• _Exercise_
Reproduce all of the lines below, substituting "Display area" for every occurrence of "Viewport" and leaving everything else unchanged.

• _Input data_
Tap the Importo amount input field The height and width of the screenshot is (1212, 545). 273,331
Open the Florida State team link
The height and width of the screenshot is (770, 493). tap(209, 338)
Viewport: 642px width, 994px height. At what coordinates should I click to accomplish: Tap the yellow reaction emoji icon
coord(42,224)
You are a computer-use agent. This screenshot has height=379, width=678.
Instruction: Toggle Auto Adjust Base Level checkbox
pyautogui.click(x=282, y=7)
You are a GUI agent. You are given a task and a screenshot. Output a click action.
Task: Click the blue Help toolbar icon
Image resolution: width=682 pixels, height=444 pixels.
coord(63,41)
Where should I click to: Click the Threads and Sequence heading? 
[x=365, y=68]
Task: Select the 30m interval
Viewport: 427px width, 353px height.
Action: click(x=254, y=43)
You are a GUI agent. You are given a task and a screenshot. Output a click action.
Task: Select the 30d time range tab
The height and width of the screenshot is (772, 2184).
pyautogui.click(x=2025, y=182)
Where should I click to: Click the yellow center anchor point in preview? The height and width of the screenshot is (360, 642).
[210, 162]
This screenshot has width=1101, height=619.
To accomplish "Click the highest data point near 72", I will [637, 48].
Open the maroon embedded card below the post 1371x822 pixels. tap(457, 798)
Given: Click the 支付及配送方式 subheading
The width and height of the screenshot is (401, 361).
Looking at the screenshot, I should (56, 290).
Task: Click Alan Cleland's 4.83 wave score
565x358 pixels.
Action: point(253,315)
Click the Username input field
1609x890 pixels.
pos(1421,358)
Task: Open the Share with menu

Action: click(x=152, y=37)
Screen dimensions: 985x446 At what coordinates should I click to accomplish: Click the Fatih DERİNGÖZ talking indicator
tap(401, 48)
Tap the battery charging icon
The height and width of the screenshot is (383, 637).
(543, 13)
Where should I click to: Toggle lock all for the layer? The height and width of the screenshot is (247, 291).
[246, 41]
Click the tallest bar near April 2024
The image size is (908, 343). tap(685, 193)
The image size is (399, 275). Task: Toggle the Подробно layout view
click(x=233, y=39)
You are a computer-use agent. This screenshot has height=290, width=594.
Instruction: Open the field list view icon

• _Finished task_
Tap the Importo amount input field The height and width of the screenshot is (1212, 545). 273,331
Open the Florida State team link
The height and width of the screenshot is (770, 493). tap(209, 338)
Display area: 642px width, 994px height. At what coordinates should I click to accomplish: Tap the yellow reaction emoji icon
coord(42,224)
You are a computer-use agent. This screenshot has height=379, width=678.
Instruction: Toggle Auto Adjust Base Level checkbox
pyautogui.click(x=282, y=7)
You are a GUI agent. You are given a task and a screenshot. Output a click action.
Task: Click the blue Help toolbar icon
Image resolution: width=682 pixels, height=444 pixels.
coord(63,41)
Where should I click to: Click the Threads and Sequence heading? 
[x=365, y=68]
Task: Select the 30m interval
Display area: 427px width, 353px height.
Action: click(x=254, y=43)
You are a GUI agent. You are given a task and a screenshot. Output a click action.
Task: Select the 30d time range tab
The height and width of the screenshot is (772, 2184).
pyautogui.click(x=2025, y=182)
Where should I click to: Click the yellow center anchor point in preview? The height and width of the screenshot is (360, 642).
[210, 162]
This screenshot has width=1101, height=619.
To accomplish "Click the highest data point near 72", I will [637, 48].
Open the maroon embedded card below the post 1371x822 pixels. tap(457, 798)
Given: Click the 支付及配送方式 subheading
The width and height of the screenshot is (401, 361).
Looking at the screenshot, I should (56, 290).
Task: Click Alan Cleland's 4.83 wave score
565x358 pixels.
Action: point(253,315)
Click the Username input field
1609x890 pixels.
pos(1421,358)
Task: Open the Share with menu

Action: click(x=152, y=37)
Screen dimensions: 985x446 At what coordinates should I click to accomplish: Click the Fatih DERİNGÖZ talking indicator
tap(401, 48)
Tap the battery charging icon
The height and width of the screenshot is (383, 637).
(543, 13)
Where should I click to: Toggle lock all for the layer? The height and width of the screenshot is (247, 291).
[246, 41]
Click the tallest bar near April 2024
The image size is (908, 343). tap(685, 193)
The image size is (399, 275). Task: Toggle the Подробно layout view
click(x=233, y=39)
You are a computer-use agent. This screenshot has height=290, width=594.
Instruction: Open the field list view icon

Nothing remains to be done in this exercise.